Friday 24 September 2010

Early Gehry, Quirky

Dennis Sharp’s “The Illustrated Encyclopedia of Architects and Architects” (Whitney Library of Design, 1991) is the ideal primer for a retiree who wants belatedly to specialize in one of his five Ph.D. prelims(American Art and Architecture). Consider, for example, my least favorite architect, Frank O. Gehry (b. 1929):”One of the ‘punk style’ architects, whose curious, irreverent buildings have been described as “functional sculpture” and Deconstructivist architecture.” (p.62.)

Long fascinated by painting and sculpture, his first notoriety derived in 1972 from his “chunky corrugated cardboard furniture”. “His distinctive exploded-then-reconstructed late architectural style began to emerge in the late 1970’s, when the design for his home in Santa Monica used corrugated metal, an exposed wooden frame and shields of chain link fencing.”

He whined that if Jasper Johns and Donald Judd “can make beauty with junk material, then why can’t that transfer into architecture?” The short answer is that two wrongs don’t necessarily make a right.

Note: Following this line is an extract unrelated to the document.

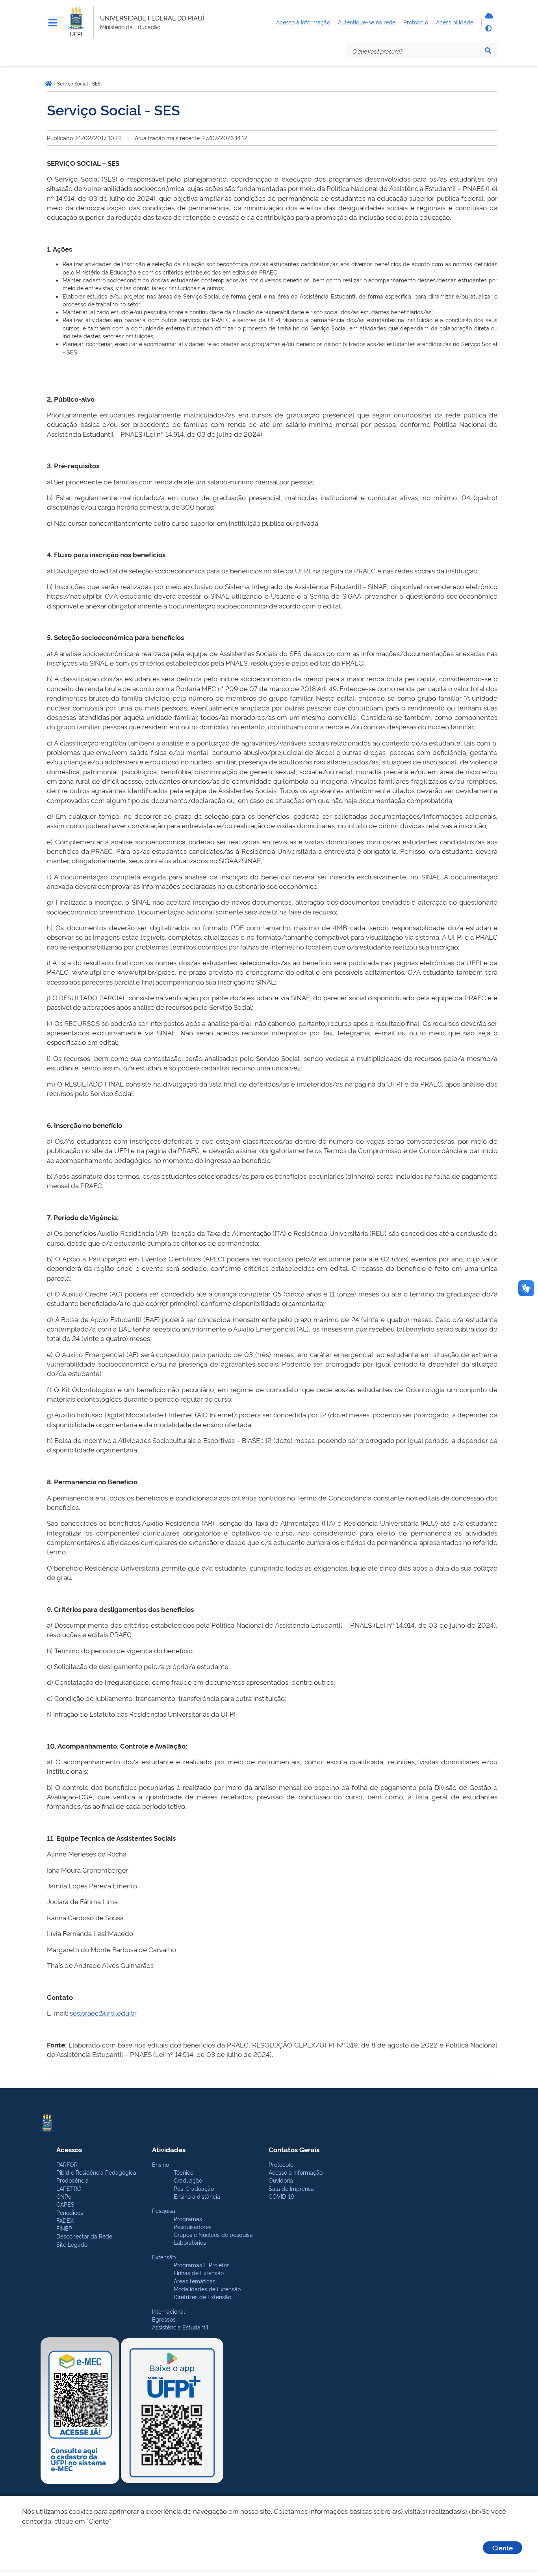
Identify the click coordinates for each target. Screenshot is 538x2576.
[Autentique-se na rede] (488, 15)
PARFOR (67, 2164)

The public function of a building is what establishes the perimeters of a structure, not the fantasies of an aspiring abstract inexpressivist sculptor. And as Aristotle argued centuries ago, to my complete agreement, the user of the building is the ultimate judge of its value, not any old Pritzker seeker.

Gehry continued his quirkiness with his Mid-Atlantic Toyota Distributorship offices in Santa Monica—a maze of odd-shaped offices painted in different colors. Then Loyola Law School L.A. with an aluminum portico and Romanesque-style chapel made from plywood and glass. Sharp concludes this ritual esthetic genuflection with ultimate praise for the Vitra Design Museum in Weil-am-Rhein, Germany, described as a “jumble of plain white geometric shapes” resembling a Russian Constructivist sculpture. “Inside is a calm top-lit space with galleries linked by bold curving ramps”.

Ah yes, the site of my first Gehric anti-epiphany! Vitra’s exposition history has made it my favorite design museum. But on my first visit I found climbing to that top had exhausted me, ramps or not. I sat down to catch my breath and speculate why I no longer buy the Bilbao principle! (Build a Titanium Rorschach puzzle and front with a Jeff Koons bubble and the cowed shall come.)

I got it. I was exhausted because FOG had designed it outside in. That Johnny Came Lately jumble of plain white shapes was the (literally) breath-taking climb of the ramps! Just as the last FOG I saw MART museum in Herford, Germany deploys tacky plywood as an offbeat entrance to the main gallery.I mean not first class plywood. Tacky tactics. “Get me a Gehry!” is the other-directed refrain of many mindless art museum functionaries to whom the off-beat is ipso facto the innovative superlative!

But a new architectural style may be raising its timid but brave head—“humanitarian design,” exemplified by San Francisco based idealist, Cameron Sinclair, founder of Architects for Humanity. Bilbao exemplifies what I call the Alice Rawsthorn Principle: 90 percent of our designers serve 10 percent of the population. The bottom 10% needs more help. Much more.

This all began in earnest in 1932 when the rich Harvard grad Philip C. Johnson defined style not human service as the main ingredient of Modern Architecture in his defining exhibition at MOMA. Almost a century later, under the more civilized (and humane) MOMA director Barry Bergdoll, human service reenters the global discussion of architecture. See Christopher Hawthorne, “Humanitarian design rises in MOMA’s upcoming ‘Small Scale, Big Change’,” L.A. Times (9/14/10). We need to stop praising the Quirk peddlers and think more about the 90% who are mostly ignored by our designers. I think we’re ready to come to architectural terms with our global neighbors.